Il est plus que libre,
il est maître, il ne commande pas, il fait faire ; il n'obéit pas parce
que personne ne peut rien lui commander. Ce que d'autres appellent le devoir,
il le nomme son bon plaisir, il fait le bien parce qu'il le veut et ne saurait
vouloir autre chose, il coopère librement à toute justice et le sacrifice est
pour lui le luxe de la vie morale et la magnificence du cœur. Il est implacable
pour le mal parce qu'il est sans haine pour le méchant. Il regarde comme un
bienfait le châtiment réparateur et ne comprend pas la vengeance.
Tel est l'homme qui a su
parvenir au point central de l'équilibre et on peut sans blasphème et sans
folie l'appeler l'homme Dieu parce que son âme s'est identifiée avec le
principe éternel de la vérité et de la justice.
La liberté de l'homme
parfait est la loi divine elle-même, elle plane au-dessus de toutes les lois
humaines et de toutes les obligations conventionnelles des cultes. La loi est
faite pour l'homme, disait le Christ, et non pas l'homme pour la loi. Le fils
de l'homme est le maître du sabbat : c'est-à-dire que la prescription
d'observer le sabbat, imposé par Moïse sous peine de mort, n'oblige l'homme
qu'autant que cela peut lui être utile puisqu'il est en définitive le souverain
maître.

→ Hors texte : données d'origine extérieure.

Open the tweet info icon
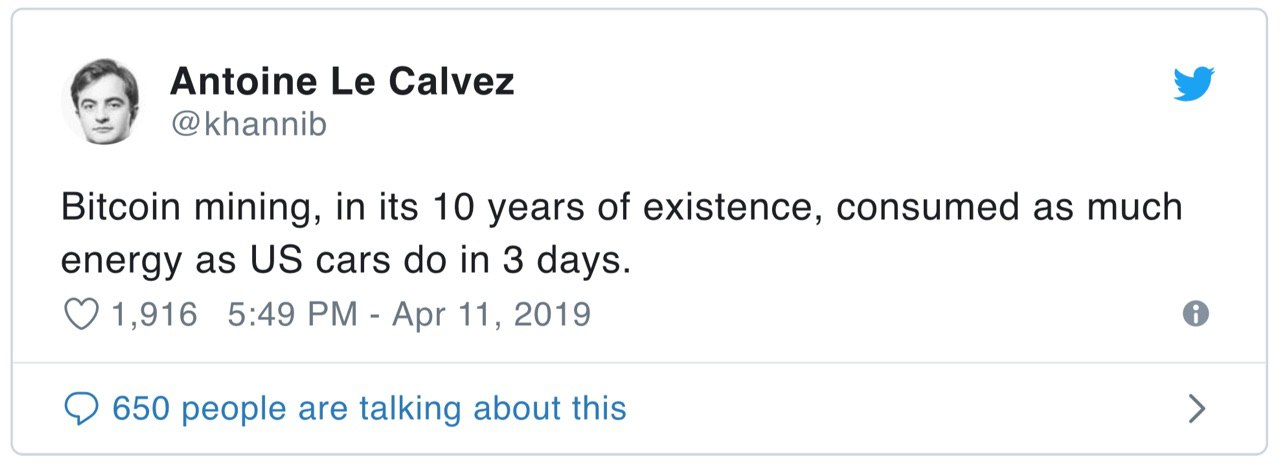 [1195, 314]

Tout m'est permis, disait saint Paul, mais tout n'est pas expédient, ce
qui veut dire que nous avons le droit de faire tout ce qui ne nuit ni à nous ni
aux autres et que notre liberté n'est limitée que par les avertissements de
notre conscience et de notre raison.
L'homme sage n'a jamais
de scrupules, il agit raisonnablement et ne fait jamais que ce qu'il
veut ; c'est ainsi que dans sa sphère, il peut tout et qu'il est
impeccable. Qui natus est ex Deo non peccat, dit saint Paul parce que
ses erreurs étant involontaires ne sauraient lui être imputées.

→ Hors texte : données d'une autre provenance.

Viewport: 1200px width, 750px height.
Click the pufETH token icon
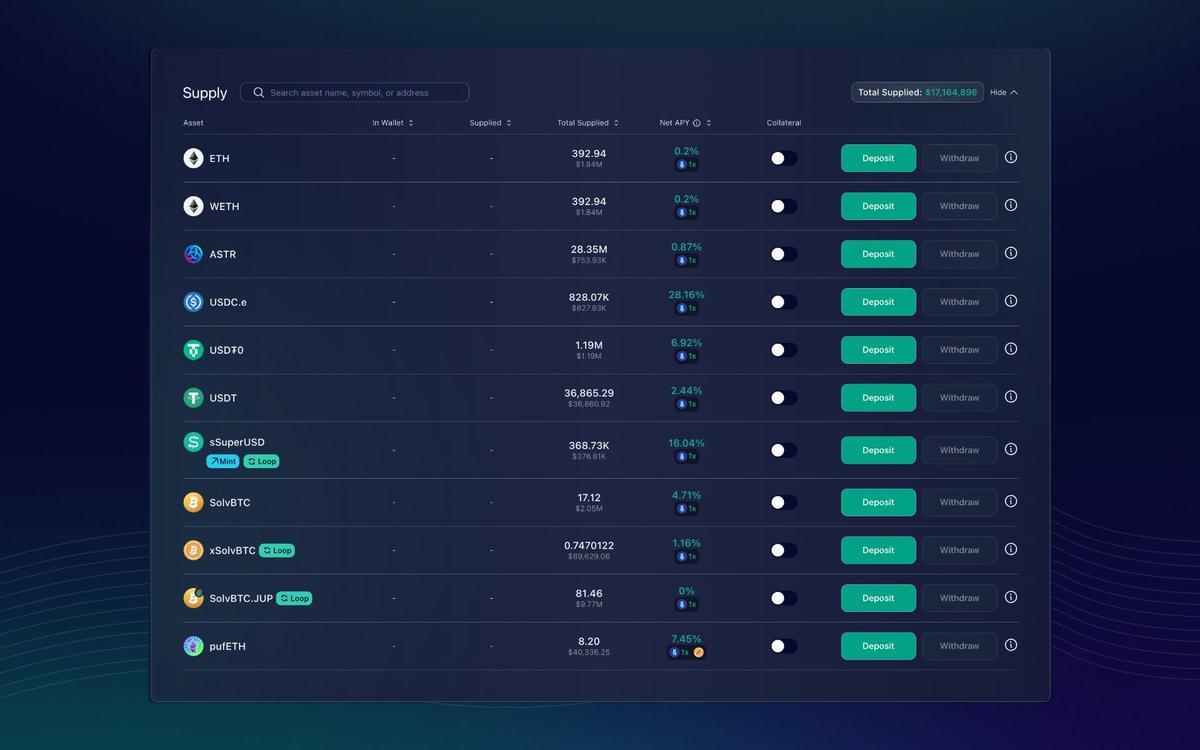point(192,645)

C'est vers cette souveraine indépendance que l'âme humaine doit s'avancer à travers les difficultés du progrès. C'est là véritablement le grand arcane de l'occultisme, car c’est ainsi que se réalise la promesse mystérieuse du serpent : vous serez comme des dieux connaissant le bien et le mal.
C'est ainsi que le
serpent édénique se transfigure et devient le serpent d'airain guérisseur de
toutes les blessures de l'humanité. Jésus-Christ lui-même a été comparé par
les pères de l'Eglise à ce serpent car il a pris, disent-ils, la forme du péché
pour changer l'abondance de l'iniquité en surabondance de justice.
Ici nous parlons sans
détours et nous montrons la vérité sans voiles et pourtant nous ne craignons
pas qu'on nous accuse avec raison d'être un révélateur téméraire. Ceux qui ne
doivent pas comprendre ces pages ne les comprendront pas, car pour les regards
trop faibles, la vérité qu'on montre nue se fait un voile de sa lumière et se
cache dans l'éclat de sa propre splendeur.
-- CHAPITRE XVI --
L’AGONIE DE SALOMON
La foi est une puissance
de la jeunesse et le doute est un symptôme de décrépitude.
Le jeune homme qui ne
croit à rien ressemble à un avorton qui aurait des rides et des cheveux
blancs.
Quand l'esprit
s'affaiblit, quand le cœur s'éteint, on doute de la vérité et de l'amour. Quand
les yeux se troublent, on croit que le soleil n'éclaire plus et l'on en vient à
douter même de la vie parce qu'on sent par avance les approches froides de la
mort.
Voyez les enfants, quel
rayonnement dans leurs yeux, quelle croyance immense à la lumière, au bonheur,
à l'infaillibilité de leur mère, aux dogmes de leur nourrice ! Quelle
mythologie que leurs inventions. Quelle âme ils prêtent à leurs jouets et à
leurs poupées ! Quel paradis que leurs regards ! Oh les beaux anges bien
aimés ! Les miroirs de Dieu sur la terre, ce sont les yeux des petits
enfants. Le jeune homme croit à l'amour, c'est l'âge du cantique des cantiques,
l'homme mûr croit aux richesses, aux triomphes et même parfois à la sagesse.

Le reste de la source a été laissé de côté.